Millennium Park: an example of how growth machines work

Within a story about whether Chicago will be able to move forward with large development projects in the next few years, a historian describes how Millennium Park, a significant undertaking, came about:

Indeed, as Chicago ponders its future, it may be useful to view Millennium Park not as a triumph to be repeated, but as a shining exception, one that occurred only because the stars aligned and Daley had created order in Chicago’s turbulent political universe.

After years of fruitless talk, the story goes, the park got its start in 1997, when the mayor peered down from his dentist’s office along Michigan Avenue and decided to turn that dusty railroad yard in Grant Park’s northwest corner into an urban showcase.

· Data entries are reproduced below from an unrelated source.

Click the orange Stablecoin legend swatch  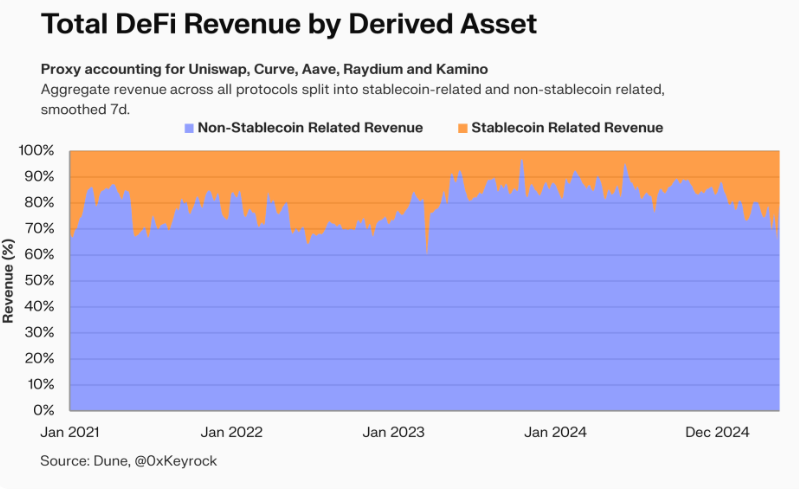pos(463,128)
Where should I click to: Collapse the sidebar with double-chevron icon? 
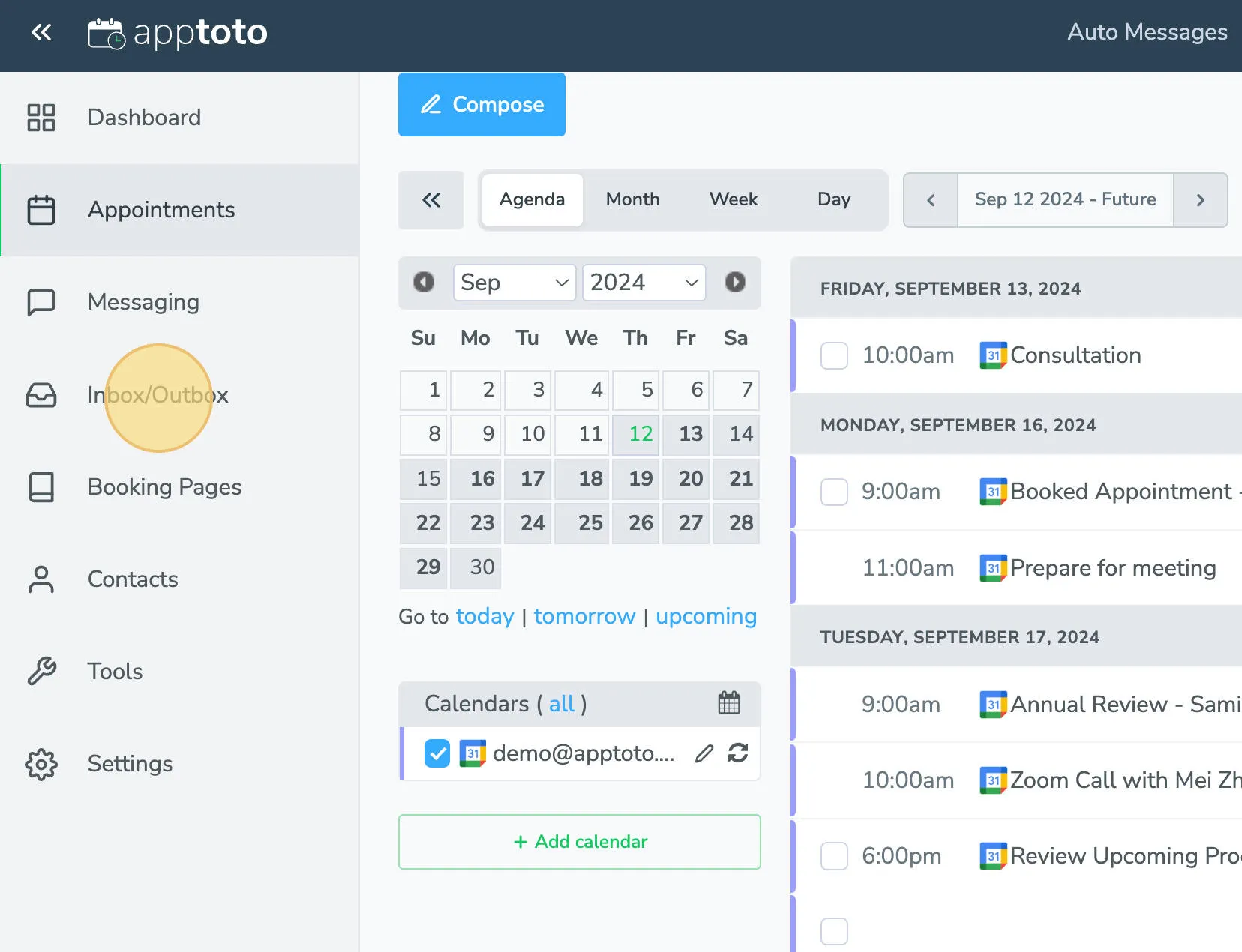pyautogui.click(x=41, y=32)

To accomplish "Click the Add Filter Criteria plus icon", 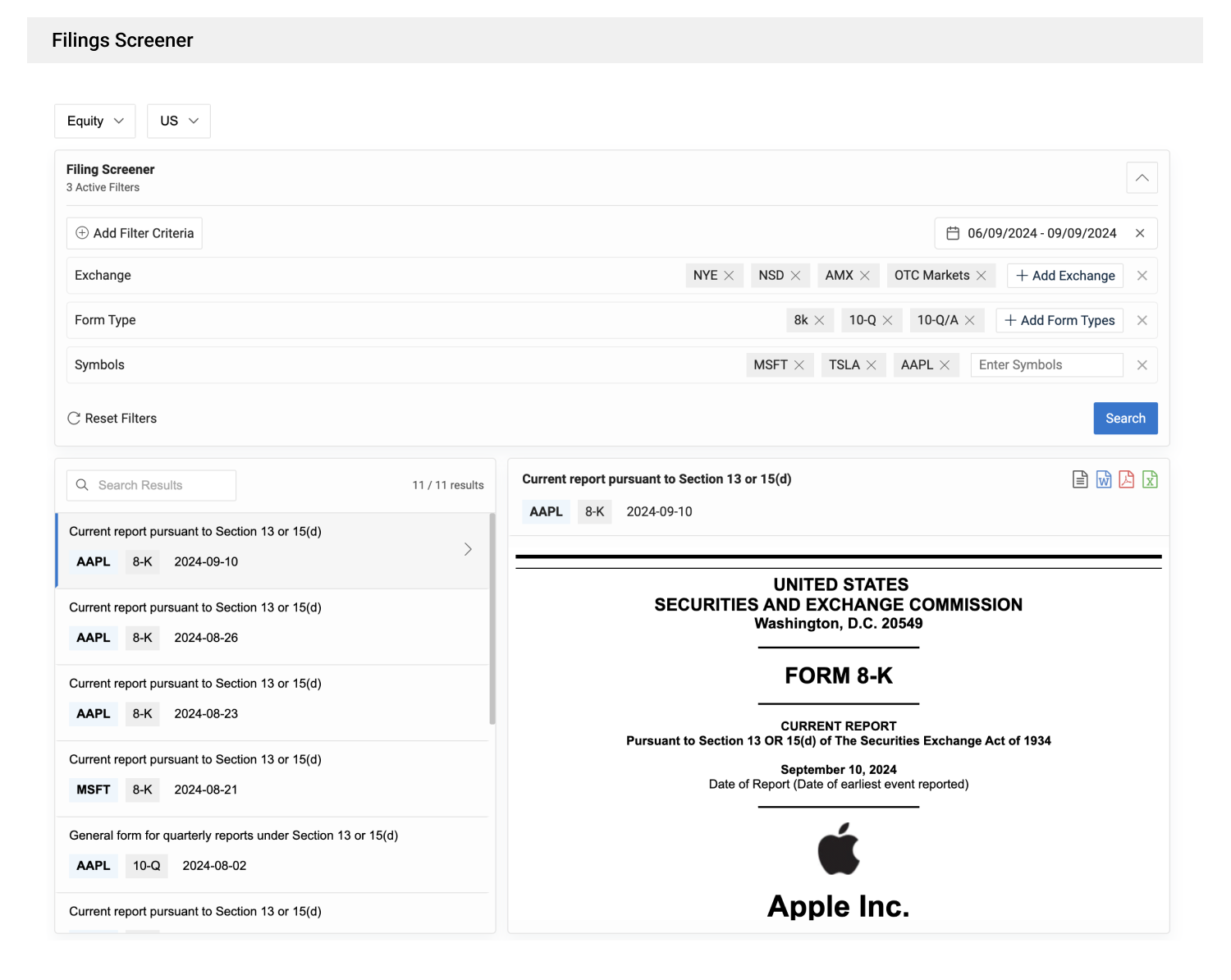I will pyautogui.click(x=83, y=233).
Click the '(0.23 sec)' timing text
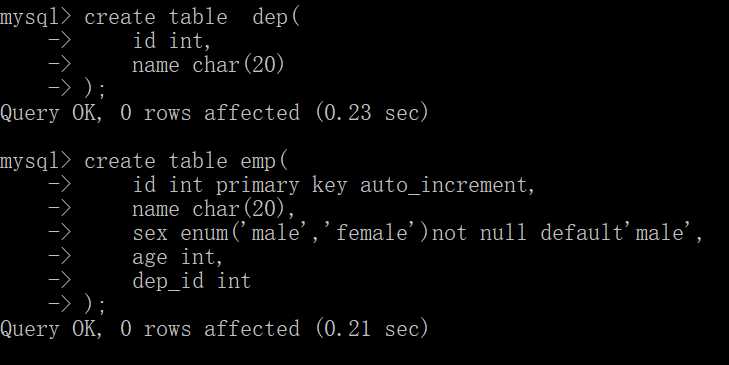 coord(371,113)
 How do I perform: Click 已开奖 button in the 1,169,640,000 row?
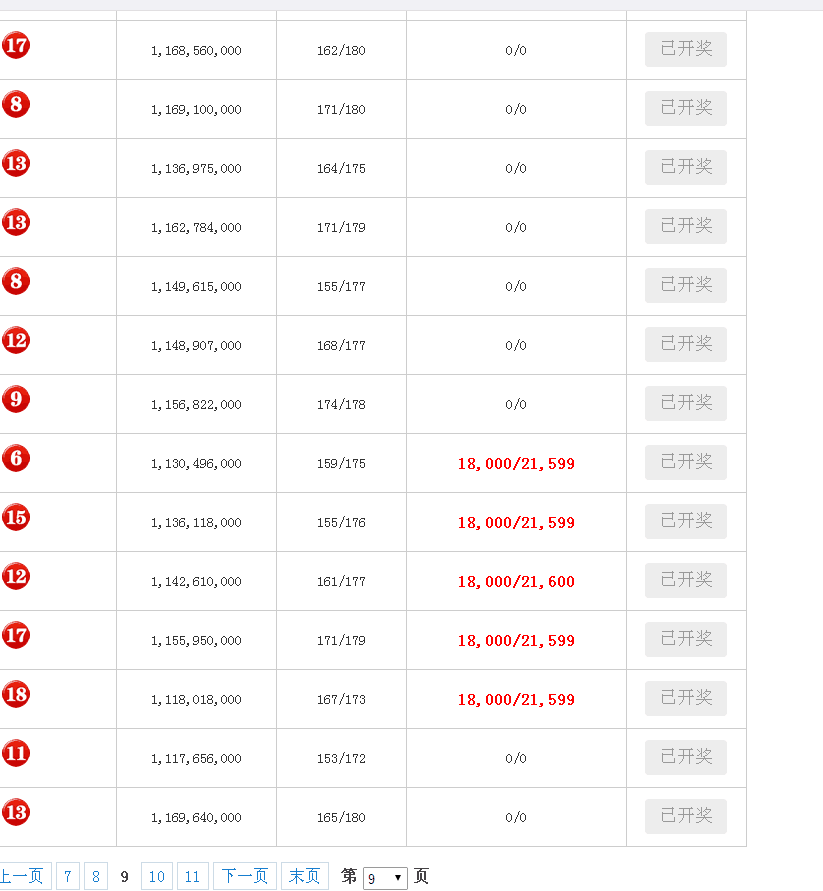coord(686,816)
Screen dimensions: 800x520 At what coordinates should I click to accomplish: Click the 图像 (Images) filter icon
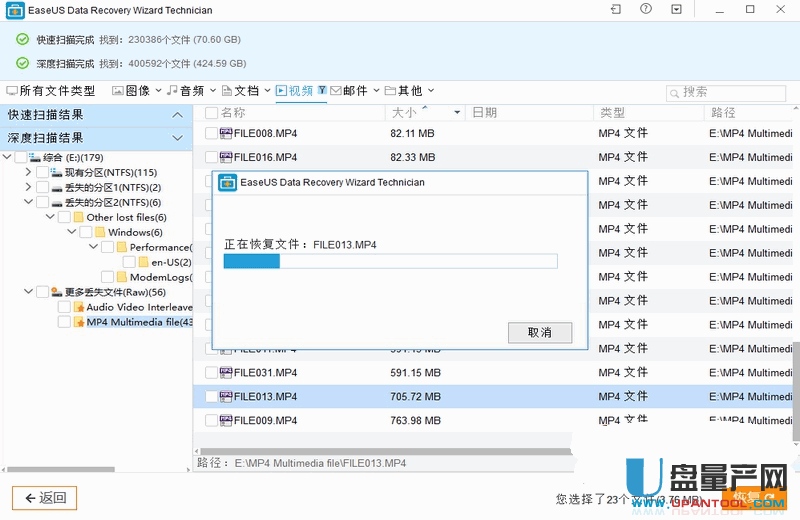118,91
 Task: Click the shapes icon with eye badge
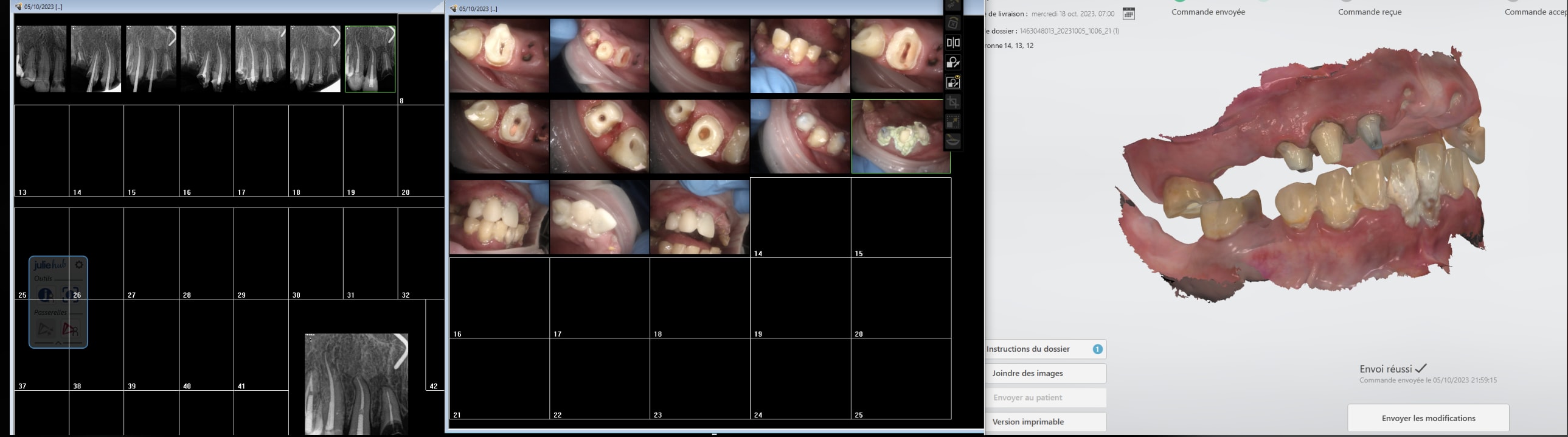coord(952,82)
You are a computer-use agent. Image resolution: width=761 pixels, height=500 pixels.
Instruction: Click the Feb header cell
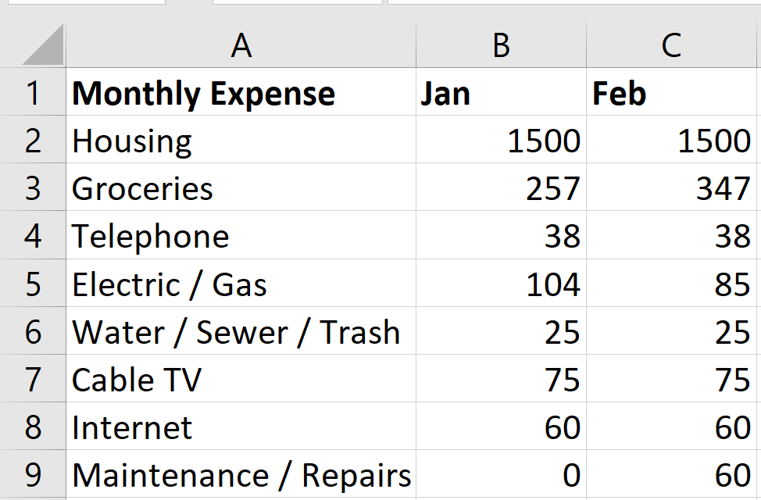pos(672,93)

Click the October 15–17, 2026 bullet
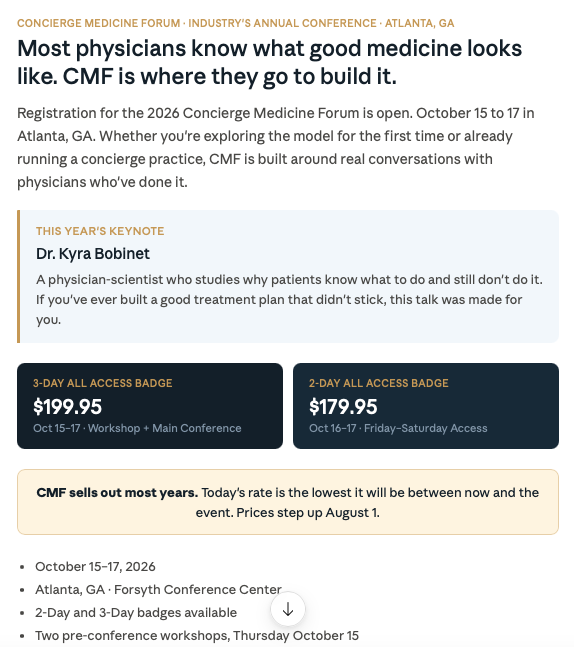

By then, Daley had been mayor for eight years and had consolidated his grip on power. Key figures in the park’s creation, including major donors like the Pritzker and Crown families, were “in many ways indebted to, dependent upon and allied with the mayor,” Gilfoyle said. They wanted to please Daley, he explained, partly because their real estate and other holdings might benefit from future city action.

All roads, in other words, led to Daley. And the economic winds were at his back. The late 1990s dot-com boom gave the park’s chief fundraiser, former Sara Lee Corp. CEO John Bryan, enormous wealth to tap. Without it, Gilfoyle said, the 6-year-old park might never have happened.

Today, with such favorable conditions a distant memory, Chicago’s builders are scrambling to find new paths to get things done. One is to push projects ahead step by step rather than in a single, expensive rush, as at Millennium Park.

This sounds like a classic description of growth machine development: the mayor wants something to get done, major donors and partners are sought and found, and a large and impressive park is able to be built on a spot that had been an industrial location/blighted site for years.

This is an interesting example considering the context of the rest of the story: Chicago will have a new mayor (with less consolidated power) and also is facing significant budget issues. Growth machine politics may not be possible at least with the new mayor for a while though other power brokers could emerge. Growth machines are also more limited when money from businesses and local governments is scarce.

Another question one could ask after reading this story: how unusual was it for both Mayor Daleys to undertake so many significant projects? Around Chicago, they are known for having significant building legacies. Are there mayors in other major cities with similar records or are they truly unusual?

A conundrum: Americans see entititlement programs as growing problem but don’t support available solutions

Gallup reports that a majority of Americans see entitlement programs, such as Social Security and Medicare, creating large financial problems for the country in 25 years. Yet, a poll from several months ago showed that Americans did not support some of the main options for helping the finances of Social Security developed by the Congressional Budget Office.

I always find this to be an interesting situation: people agree something should be done but the available options do not appeal to a majority. Looking for and then applying patterns from situations where  solutions are developed would seem to be worthwhile. Are there sociological studies that address this?

Whoever can find a way through this will be deserving of lots of credit. Complicating the issue is the generation gap: issues like Social Security and Medicare tend to fire up older voters, who vote in larger proportions already.